Photorefractive Interferometry Research Articles

Imaging of transient surface acoustic waves by full-field photorefractive interferometry.

A stroboscopic full-field imaging technique based on photorefractive interferometry for the visualization of rapidly changing surface displacement fields by using of a standard charge-coupled device (CCD) camera is presented. The photorefractive buildup of the space charge field during and after probe laser pulses is simulated numerically. The resulting anisotropic diffraction upon the refractive index grating and the interference between the polarization-rotated diffracted reference beam and the transmitted signal beam are modeled theoretically. The method is experimentally demonstrated by full-field imaging of the propagation of photoacoustically generated surface acoustic waves with a temporal resolution of nanoseconds. The surface acoustic wave propagation in a 23 mm × 17 mm area on an aluminum plate was visualized with 520 × 696 pixels of the CCD sensor, yielding a spatial resolution of 33 μm. The short pulse duration (8 ns) of the probe laser yields the capability of imaging SAWs with frequencies up to 60 MHz.

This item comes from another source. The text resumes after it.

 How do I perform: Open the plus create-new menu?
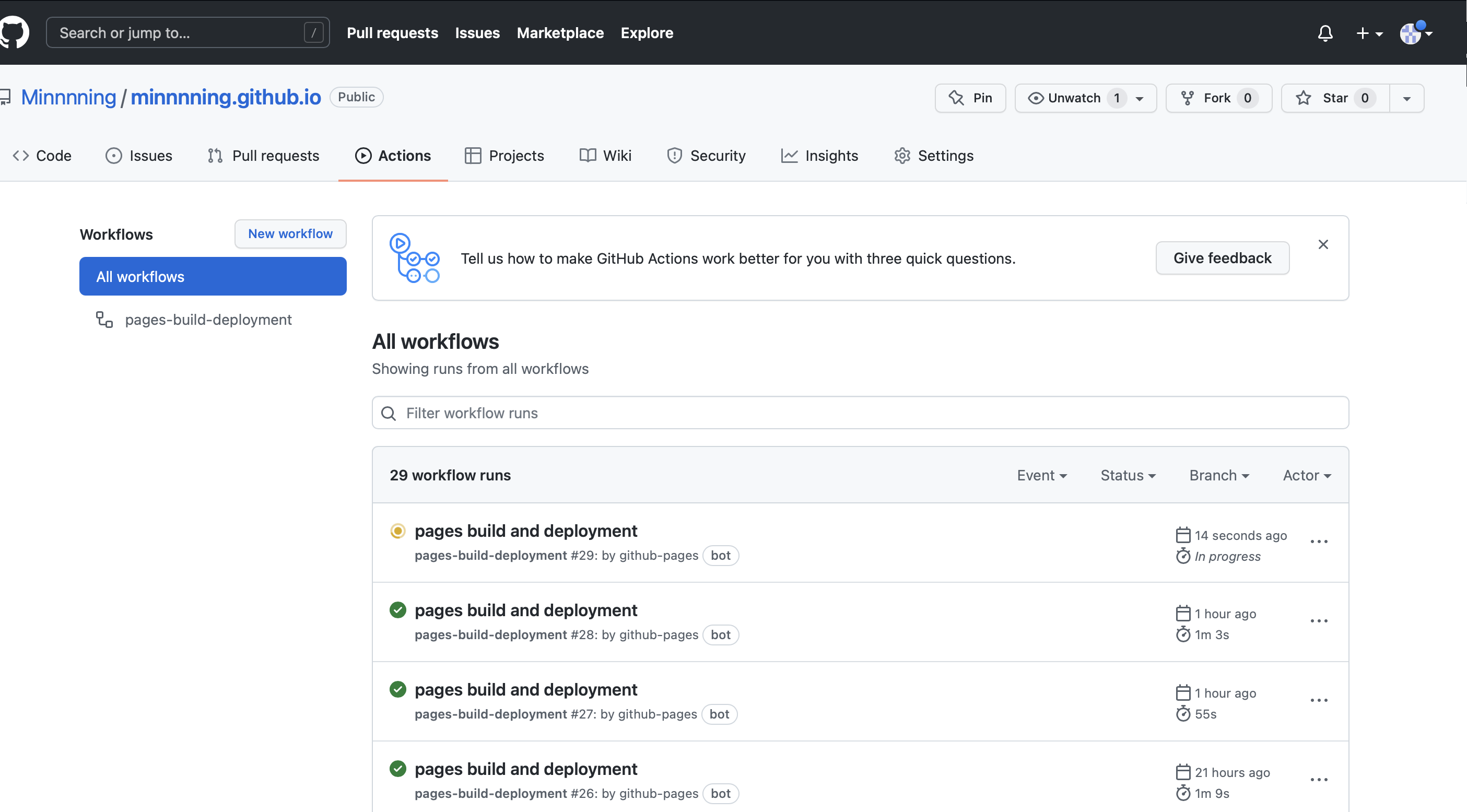pos(1368,33)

Spectrally resolved detection of mixed acoustic vibrations by photorefractive interferometry

A two-wave mixing photorefractive interferometry method in an anisotropic diffraction scheme, intended to selectively detect an acoustic vibration component at a specific frequency of interest in the presence of strong vibrations at other frequencies, is presented and validated by simulations and experiments. The achieved narrow-band detection is of particular interest for applications where weak vibration signals generated by nonlinear acoustic effects are to be detected with high sensitivity and without cross-talk from the large vibration components from which the acoustic nonlinearity is originating.